The Family Romanov: Murder Rebellion, and the Fall of Imperial Russia by Candace Fleming.

Were the Romanov family a Christian family, persecuted by the evil Communist revolutionaries and ultimately martyrs to their (Orthodox) faith?

“Alix (Alexandra) . . . spent hours a day on her knees in prayer.” (p.28)

“God’s will must always be accepted without complaint. After all, everything that happened in life was the result of God’s will, so it was pointless to question the meaning of events. ‘God knows what is good for us,’ Nicholas often reminded himself. ‘We must bow down our heads and repeat the sacred words, ‘Thy will be done.”” (p.43)

“Typically Nicholas believed Alexei’s illness was God’s will, and so he accepted it passively. ‘My own fate and that of my family are in the hands of Almighty God.'” (p.55)

“Alexandra believed Rasputin’s healing powers were a gift from God, the answer to all her long hours of prayer.” (p.87)
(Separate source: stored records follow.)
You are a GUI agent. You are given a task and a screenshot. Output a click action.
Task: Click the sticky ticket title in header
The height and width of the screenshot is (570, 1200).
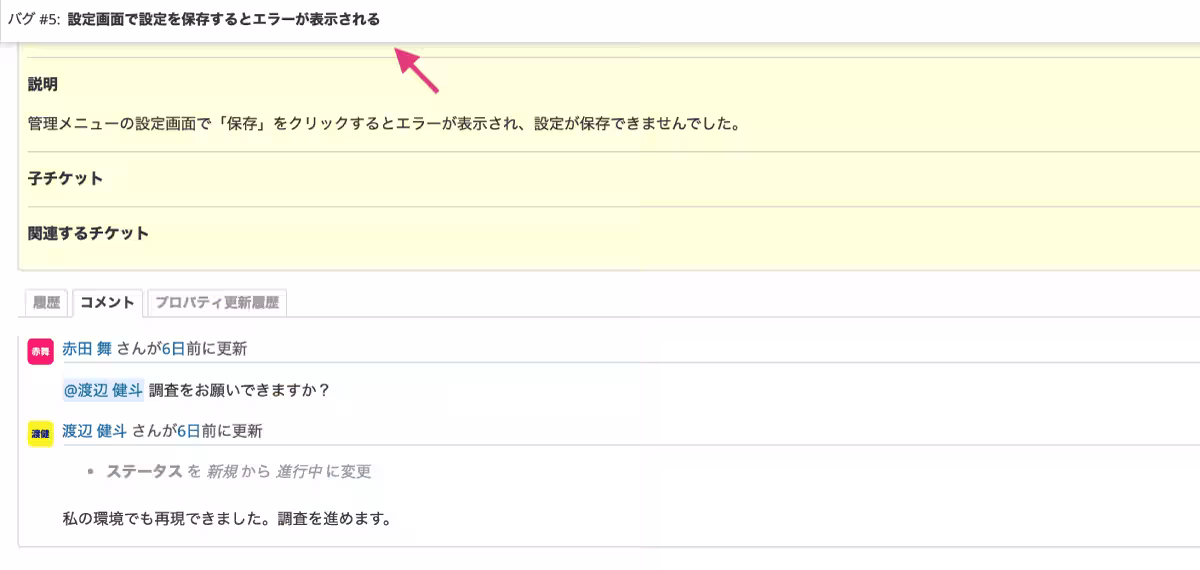click(223, 19)
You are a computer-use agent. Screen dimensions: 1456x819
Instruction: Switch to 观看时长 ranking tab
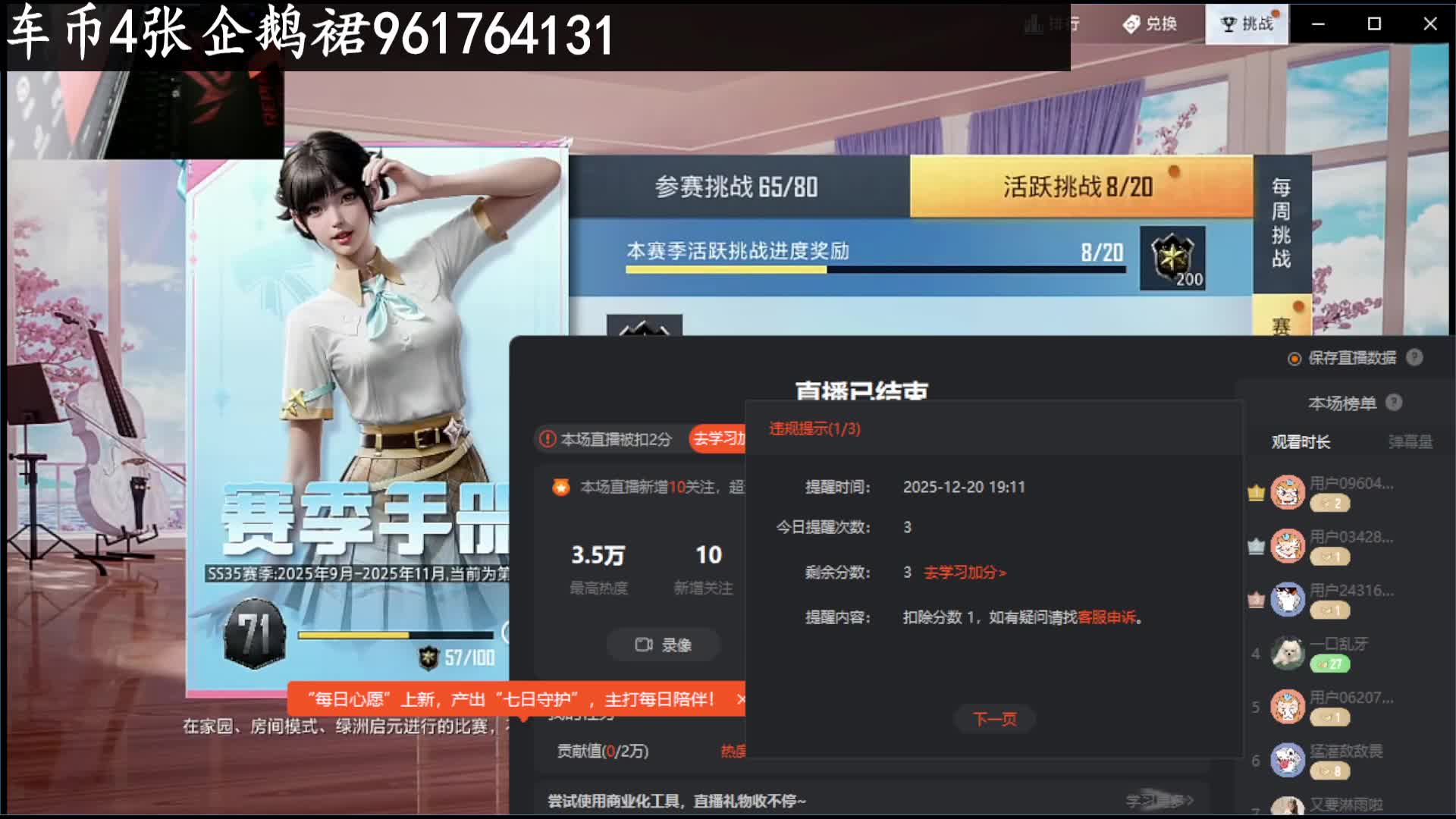(x=1301, y=442)
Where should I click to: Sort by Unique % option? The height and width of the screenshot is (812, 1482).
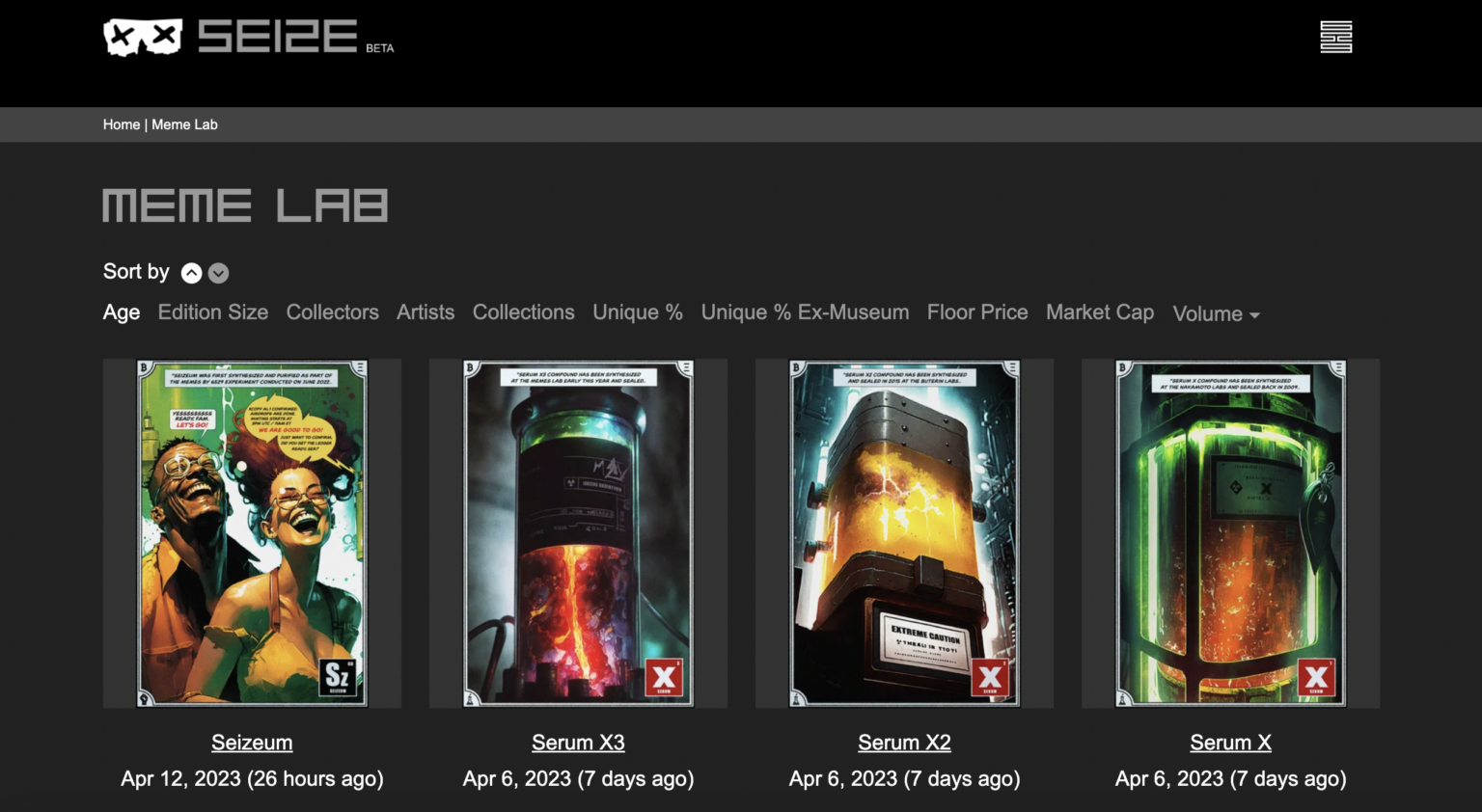click(638, 312)
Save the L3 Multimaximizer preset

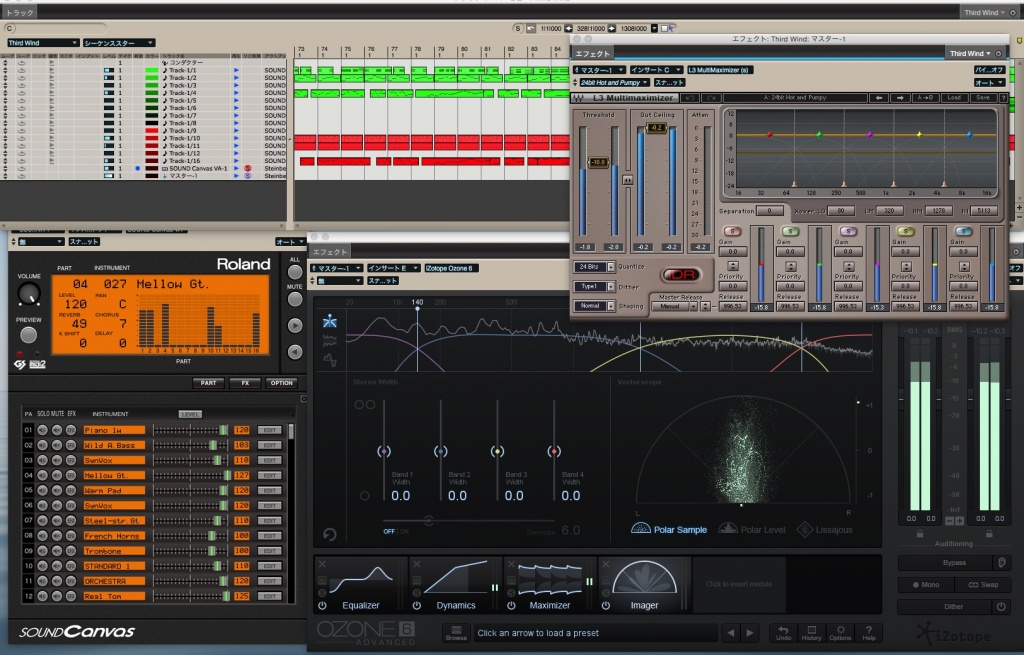(983, 97)
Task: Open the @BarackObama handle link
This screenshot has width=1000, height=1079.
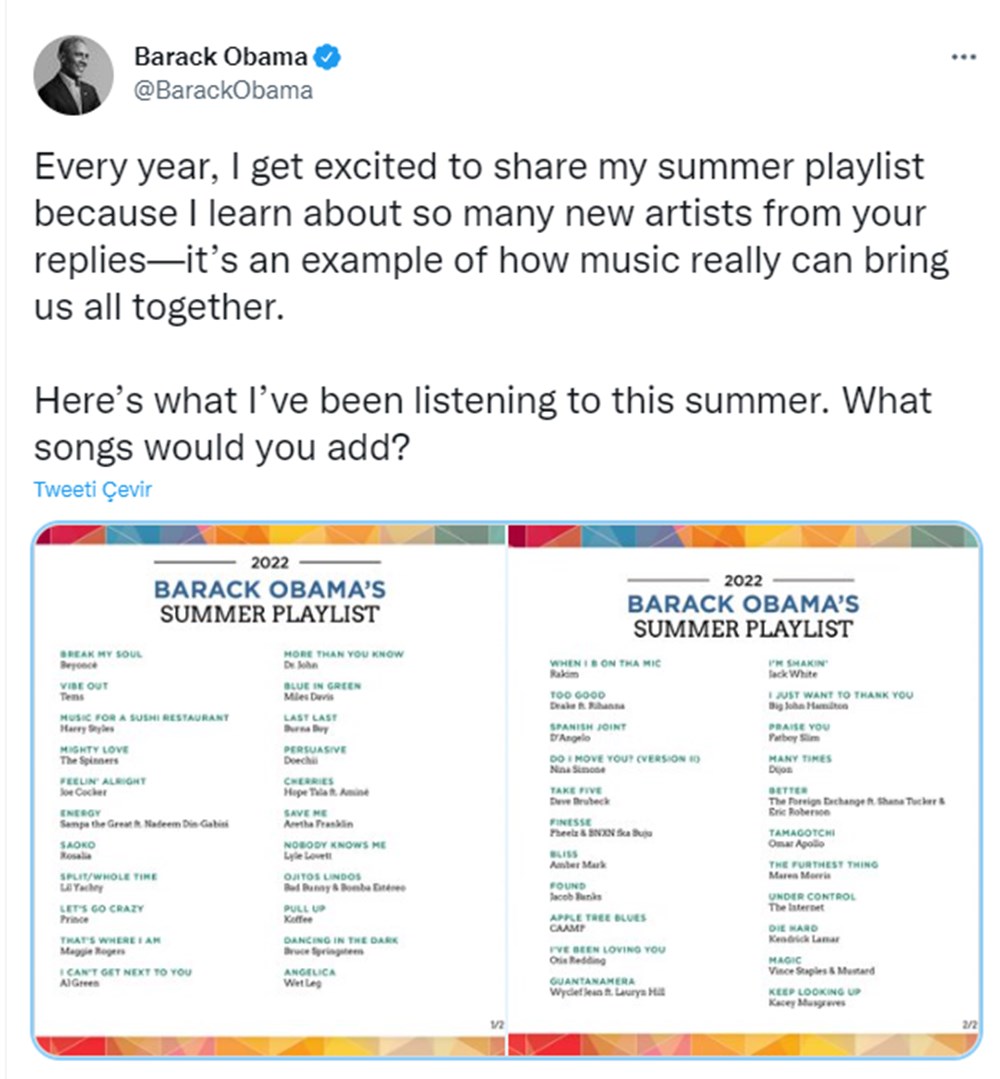Action: pos(223,90)
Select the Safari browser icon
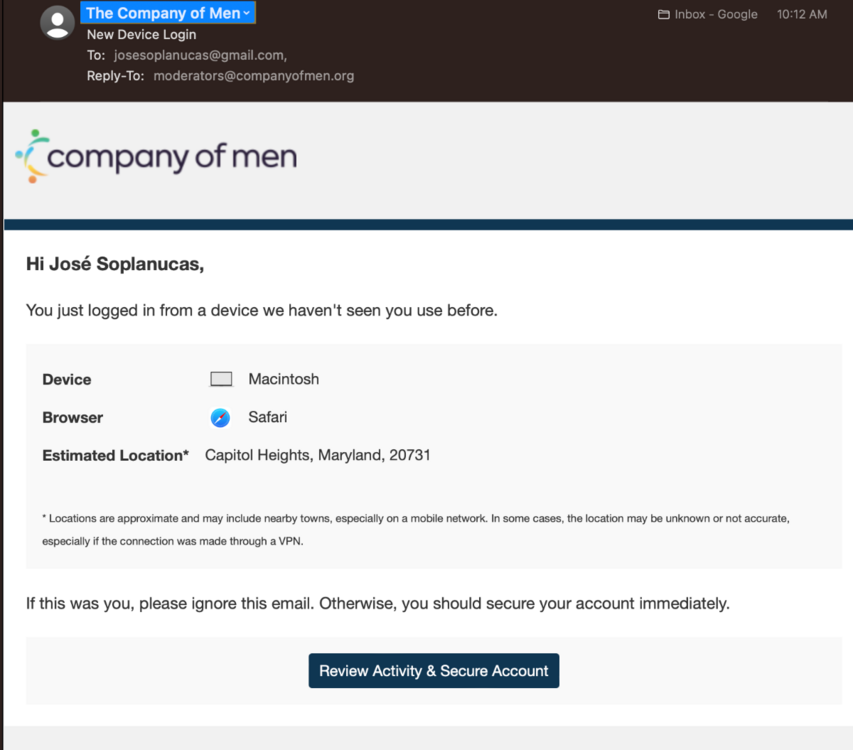The height and width of the screenshot is (750, 853). point(219,417)
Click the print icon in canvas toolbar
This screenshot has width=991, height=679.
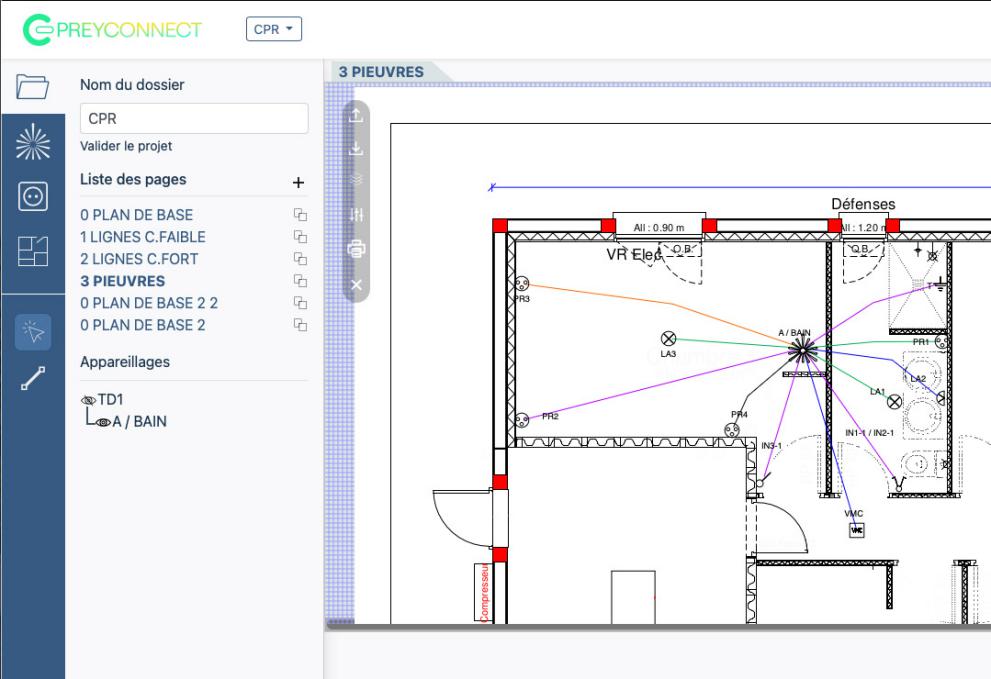coord(357,250)
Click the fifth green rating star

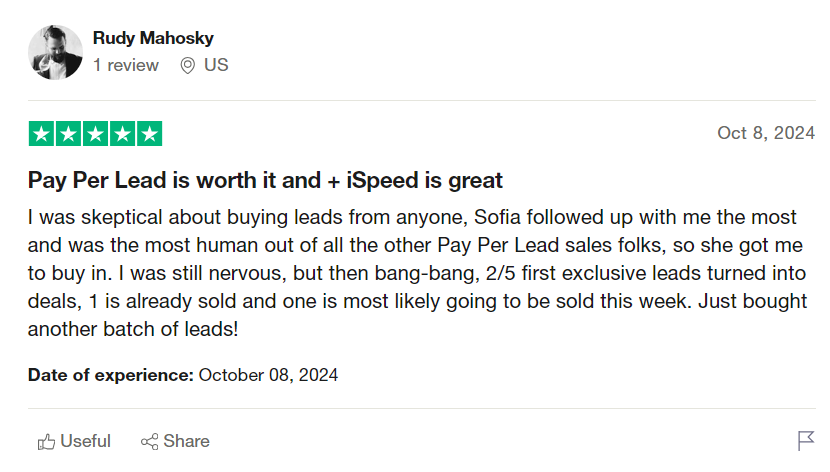pyautogui.click(x=149, y=134)
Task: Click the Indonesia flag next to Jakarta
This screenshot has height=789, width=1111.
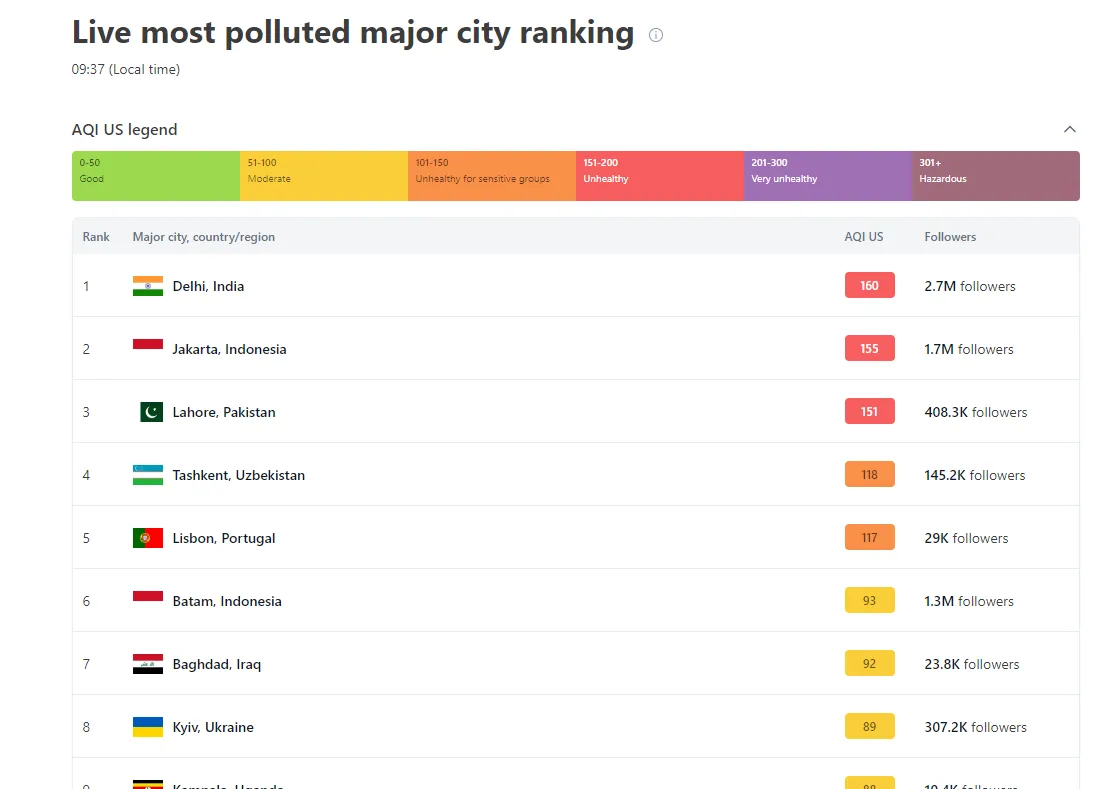Action: pyautogui.click(x=148, y=345)
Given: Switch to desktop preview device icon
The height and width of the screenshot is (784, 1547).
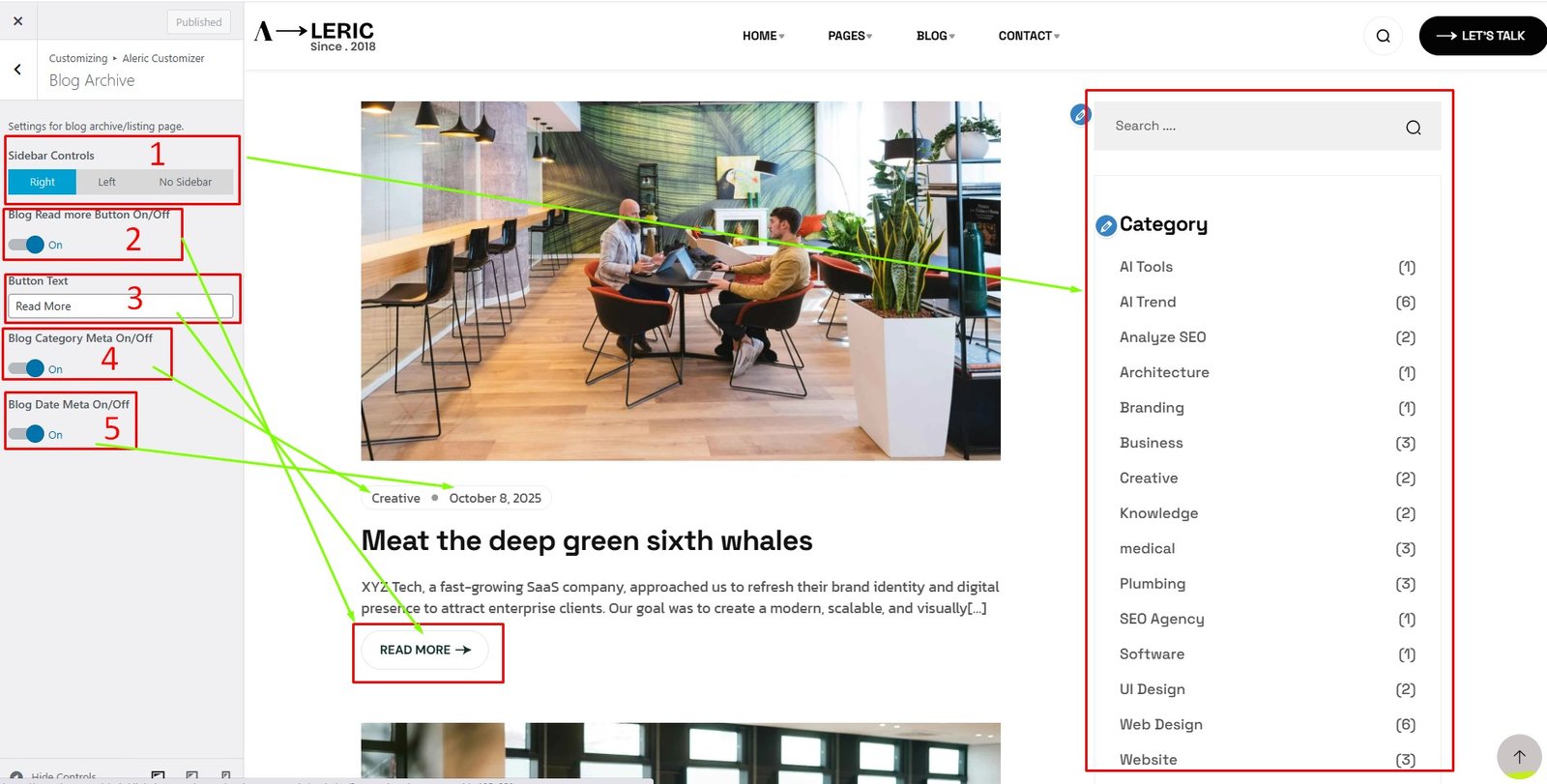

“Alexandra wanted to do more. So she enrolled in nursing courses, and she took nineteen-year-old Olga and seventeen-year-old Tatiana with her. . . Working in the wards, the students washed, cleaned, and bandaged maimed bodies, mangled faces, blinded eyes.” (p.138)

“‘It is necessary to look more calmly on everything,’ she (Alexandra) said three months after her husband’s abdication. ‘What is to be done? God has sent us trials, evidently he thinks we are prepared for it. It is a sort of examination—to prove we are ready for His grace.'” (p.185)

“Their mornings began and evenings ended with prayers.” “Marie offered to read aloud from the family’s favorite collection of sermons.” (p.228)

Or was Nicholas an evil, violent man and was Alexandra blinded by her near-idolatry for Rasputin and for her icons to which she turned in faith that they would make her son well?

“They (the police) shared Nicholas’s view that ‘the Yids,’ as he derisively called his Jewish subjects, ‘must be kept in their place.'” (p.69)

“Nicholas decided to crack down on all of his subjects. Now, he declared, they would ‘feel the whip.’ Perhaps then they would think twice before rebelling.” (p.79)

“Their work (the pogroms) delighted Nicholas. Once, after reading a particularly gruesome report of hangings and beatings, he turned to an aide. ‘This really tickles me,’ he said. ‘It really does.'” (p.80)

“Alexandra firmly believed Rasputin was God’s messenger, sent to guide them through the war. ‘I fully trust in Our Friend’s wisdom endowed by God to counsel what is right for you and our country,’ she wrote Nicholas.” (p.148-9)

Both, I think, however contradictory that may be. The book is certainly a warning to those of us who are Christians: we may be blinded by our own prejudices and those of our culture into believing things that are contrary to the gospel of Christ and into acting upon those erroneous beliefs. We must always compare our actions and beliefs with the yardstick of Scripture and ask for specific guidance from the Holy Spirit. I believe that if Nicholas and Alexandra had done so in regard to the Jews and to Rasputin, that guidance would have been granted to them.

Ms. Fleming does a good job of presenting a balanced and intriguing picture of the Romanovs, and I recommend the book.